Le cadavre mutilé d’une jeune femme est retrouvé à son domicile. Pas d’effraction, pas de témoin : le crime est parfait. L’enquête est confiée au commandant Lassalle, un flic expérimenté et solitaire, détruit par la mort de sa femme. Alors que d’autres meurtres tout aussi sanglants sont perpétrés, Lassalle est intrigué par la personnalité d’un aveugle, Narvik. Mais l’alibi du suspect est plausible et son infirmité le met hors de cause. Un étrange duel, telle une partie d’échecs, s’engage alors entre les deux hommes.
Note de l’Auteur
[rating:5/10]
• Date de sortie : 7 mars 2012
• Réalisé par Xavier Palud
• Film français
• Avec Jacques Gamblin, Lambert Wilson, Raphaëlle Agogué
• Durée : 1h34min
• Titre original : À l’Aveugle
• Bande-Annonce :
[youtube]http://www.youtube.com/watch?v=kRptMQHoU1g[/youtube]
Je vais commencer cette chronique par un aveu : j’ai eu un mal fou à mettre une note à ce film. En effet, depuis que je suis sorti de la salle, je suis tiraillé entre le sentiment d’avoir vu un film policier fort honorable avec un twist moins prévisible que la bande-annonce ou l’affiche laissaient à penser et le sentiment d’avoir vu un film regroupant la plupart des tics désagréables assez courants dans l’audiovisuel français.

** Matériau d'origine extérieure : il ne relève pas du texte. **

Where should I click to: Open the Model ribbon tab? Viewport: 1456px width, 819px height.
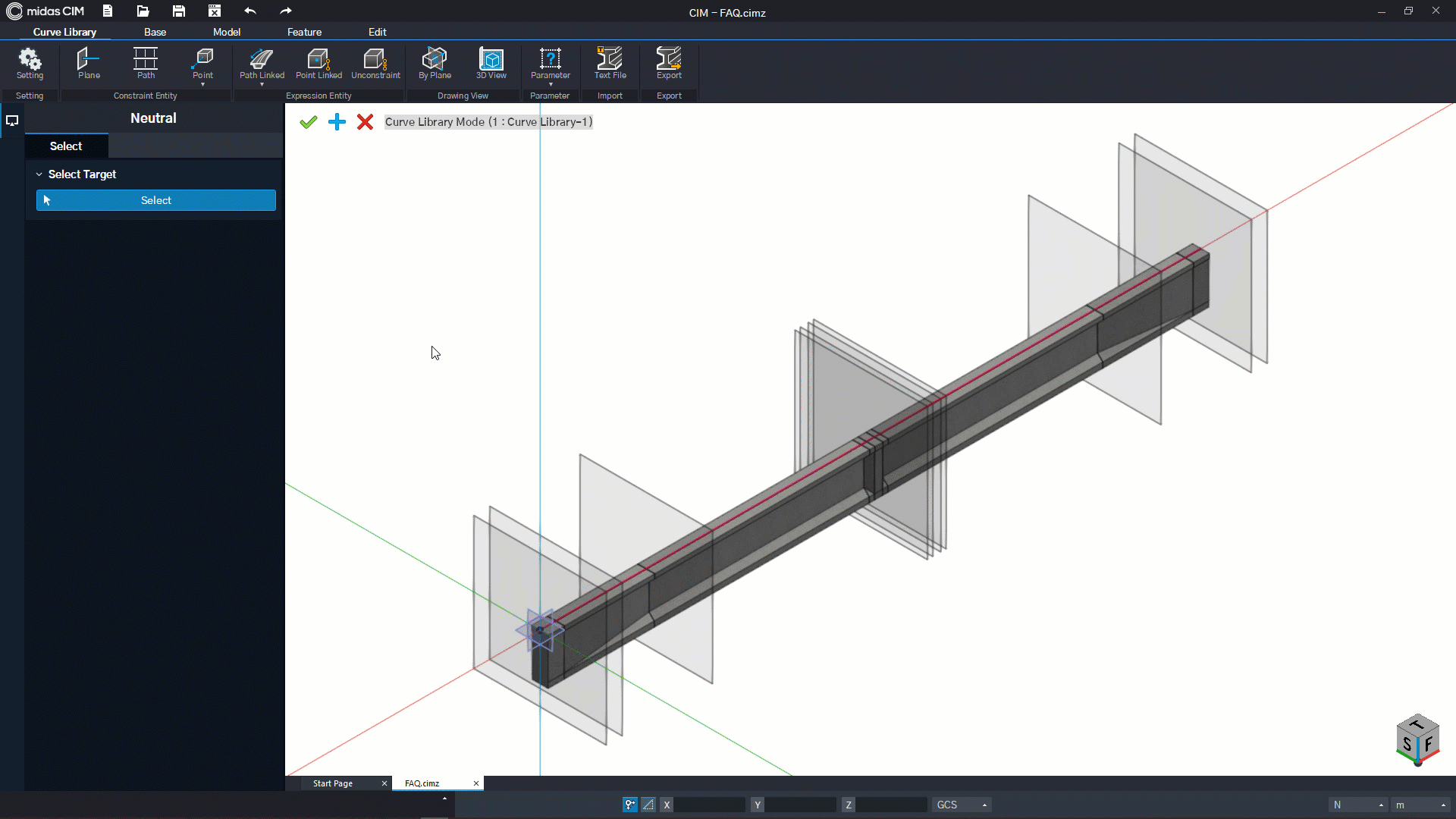226,32
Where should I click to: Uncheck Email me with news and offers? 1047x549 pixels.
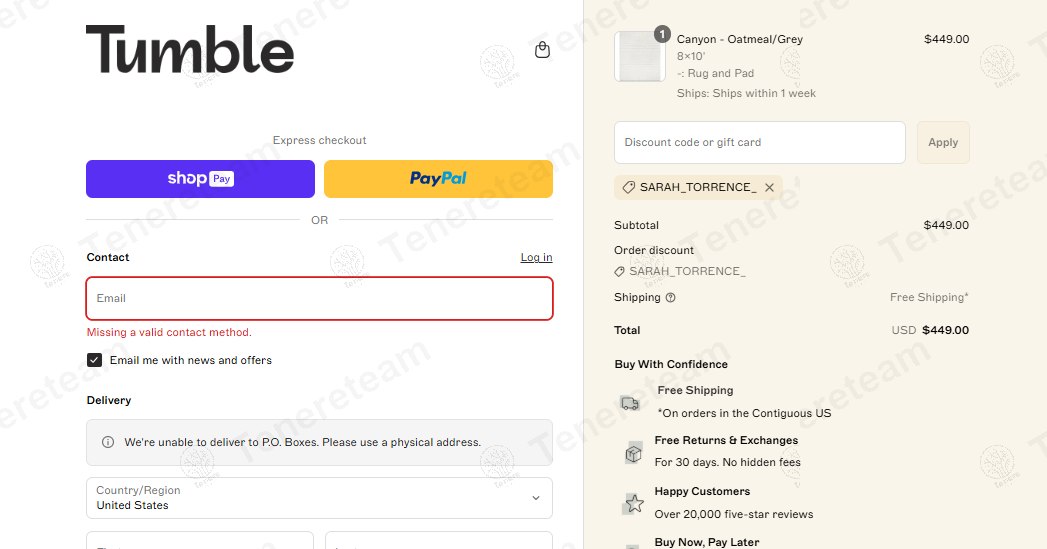95,360
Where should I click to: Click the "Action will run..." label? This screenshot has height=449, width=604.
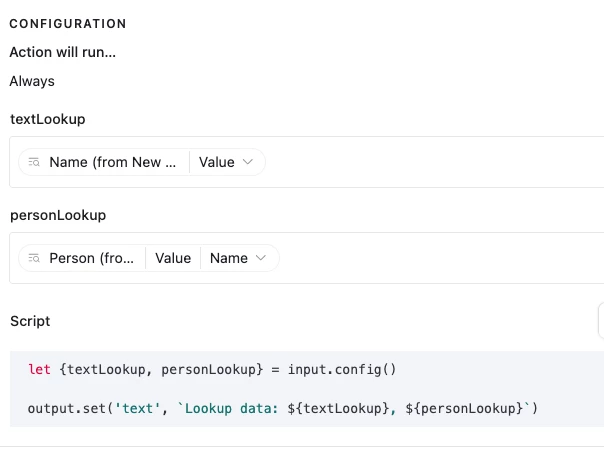pos(63,52)
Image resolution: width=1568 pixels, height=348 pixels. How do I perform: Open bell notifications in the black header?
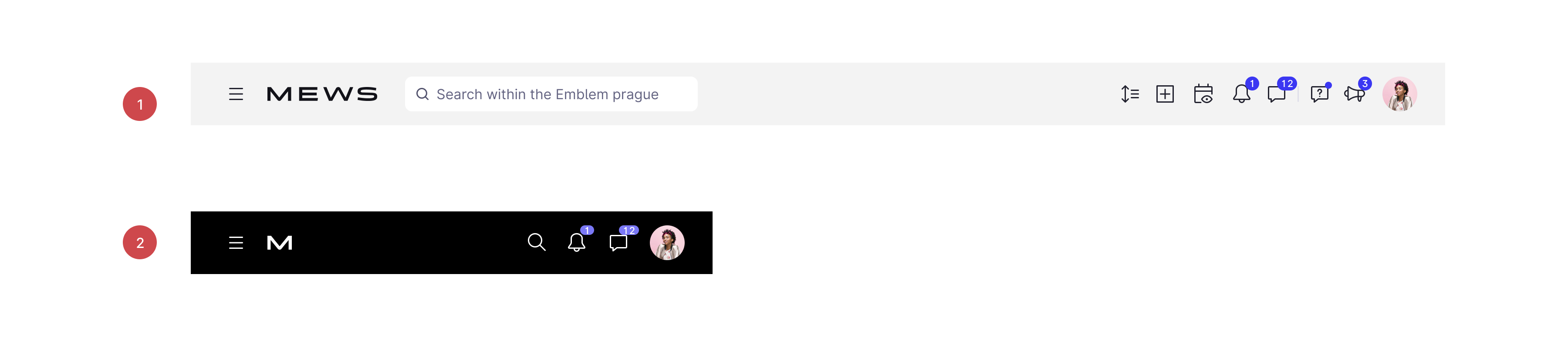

En effet, la première moitié du film a un sale goût de déjà-vu avec la quantité de séries policières que le PAF nous sert depuis des années (bien que l’on soit plus proche des séries France 2 ou Canal+ que de Julie Lescaut ou Navarro) : on s’ennuie un peu, la photographie est quelconque et le commissariat français fait administration sclérosée avec ces bureaux cloisonnés et relativement silencieux (le téléphone ne sonne que pour l’affaire en cours…) en comparaison avec le foisonnement de son homologue américain dans la plupart des films qui est sans doute moins réaliste mais nettement plus punchy, surtout quand c’est couplé avec une réalisation plus nerveuse. De même, on retrouve également un défaut souvent présent dans le cinéma français dans l’interprétation : le côté un peu sur-joué, héritage d’une culture théâtrale bien ancrée. L’ensemble du cast ne joue pas foncièrement mal, mais joue souvent clairement trop, notamment mal servis par des dialogues trop écrits et parfois peu naturels : il ne suffit pas d’ajouter des injures occasionnelles dans les répliques pour en faire du langage parlé naturel.
En 1h30, À l’Aveugle développe des personnages et une intrigue relativement intéressants mais souffre du poids d’une culture cinématographique française plus littéraire que populaire dans le domaine des films policiers ou d’action.
Toutefois, À l’Aveugle a également des qualités indéniables. Le personnage principal de Lassalle est bien écrit et l’interprétation que propose Jacques Gamblin de ce flic torturé, suicidaire et râleur est assez pertinente. En face de lui, Lambert Wilson est un aveugle et un assassin très crédible (je ne déflore aucune surprise : la bande-annonce comme l’affiche le disent). D’ailleurs, outre son twist assez intéressant et qui est clairement captivant sur le dernier tiers du film, les moments les plus intéressants de ce métrage sont les rencontres entre les deux personnages : les acteurs disposent du charisme nécessaire et leurs répliques, bien que peu naturelles, sont cinglantes (et volontairement amusantes parfois). En contrepartie, le reste de la distribution est effacée, voire maladroite. Par ailleurs, la réalisation ne fait certes pas de miracle mais quelques scènes sont très bien réglées : la scène où le premier suspect est appréhendé n’a rien à envier aux scènes du même genre chez nos amis américains par exemple et les scènes de combat avec le personnage de Lambert Wilson sont également très bien rendus.
Ce film est certainement plus adapté au format télévisuel qu’aux salles obscures finalement, mais il dispose d’une histoire correcte et de bons côtés qui le rendent certainement bien moins inintéressant que bon nombre de films d’outre-atlantique trop longs ou trop convenus. Il manque un peu d’audace comme on a pu la constater récemment dans Les Lyonnais d’Olivier Marchal par exemple (mais sans en faire un énième ersatz de Braquo non plus). En 1h30, À l’Aveugle développe des personnages et une intrigue relativement intéressants mais souffre du poids d’une culture cinématographique française plus littéraire que populaire dans le domaine des films policiers ou d’action. Si en mon sens il ne faut pas forcément oublier complètement cette spécificité culturelle pour copier le cinéma américain, il faudrait néanmoins que les futurs films policiers français digèrent enfin l’ensemble de ces influences pour en sortir une nouvelle norme, que j’espère de meilleure qualité.